Now I know I'm a little behind the times, but I've actually bought one of those sat nav thingies that sticks on the windscreen (actually it fell off the other day so it's going to be on the seat next to me) and I have the honour of being guided on my search by the sensual tones of Emily, replaced every so often by Doug, when Emily gets fed up of "recalculating" and her tone gets more and more aggressive.

On previous journeys I've had to trust in the AA's excellent Road Atlas (they're my publishers so I've got to be nice about them), which has been extremely reliable. However that method of navigating around the country can also prove frustrating when I, as I often do, take a wrong turn and end up in the middle of nowhere with a white van tailgating me as I desperately try to read the road signs to get back on track. But now, thanks to Emily's timely intervention, and her amazing ability to "recalculate" on a whim, such frustrations are a thing of the past (yeah right!)

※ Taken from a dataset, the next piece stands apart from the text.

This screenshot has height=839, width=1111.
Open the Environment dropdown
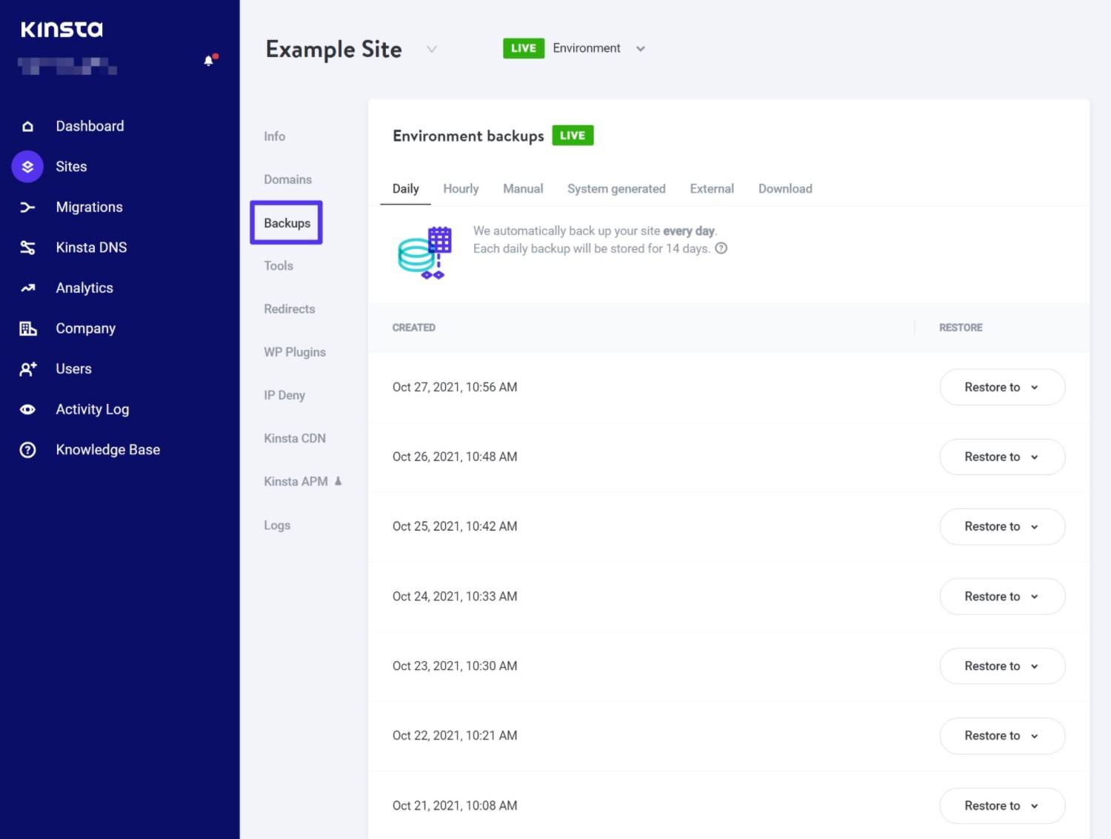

I will be posting several updates a day on this blog as to the places I've visited and the stories I've acquired along with photographs and, possibly, even videos.

The thing is I've gone really techie on this trip and have even bought myself a dongle (I think that's what it's called) which I am assured will enable me to keep my connection up (I think that's what the man in the shop said anyway!) in some of Britain's most places.

Time, and the regularity with which this blog updates, will be the measure of the success of my dongle and my ability to maintain my connection (why did the man in the shop keep sniggering when he told me that?)

Well I'm off to pack the thermals and, if I leave now, I might just make it round the M25 by this time tomorrow night. Hopefully the updates will go like clockwork so, as that chap with the goldfish bowl on his head once said "to infinity and beyond."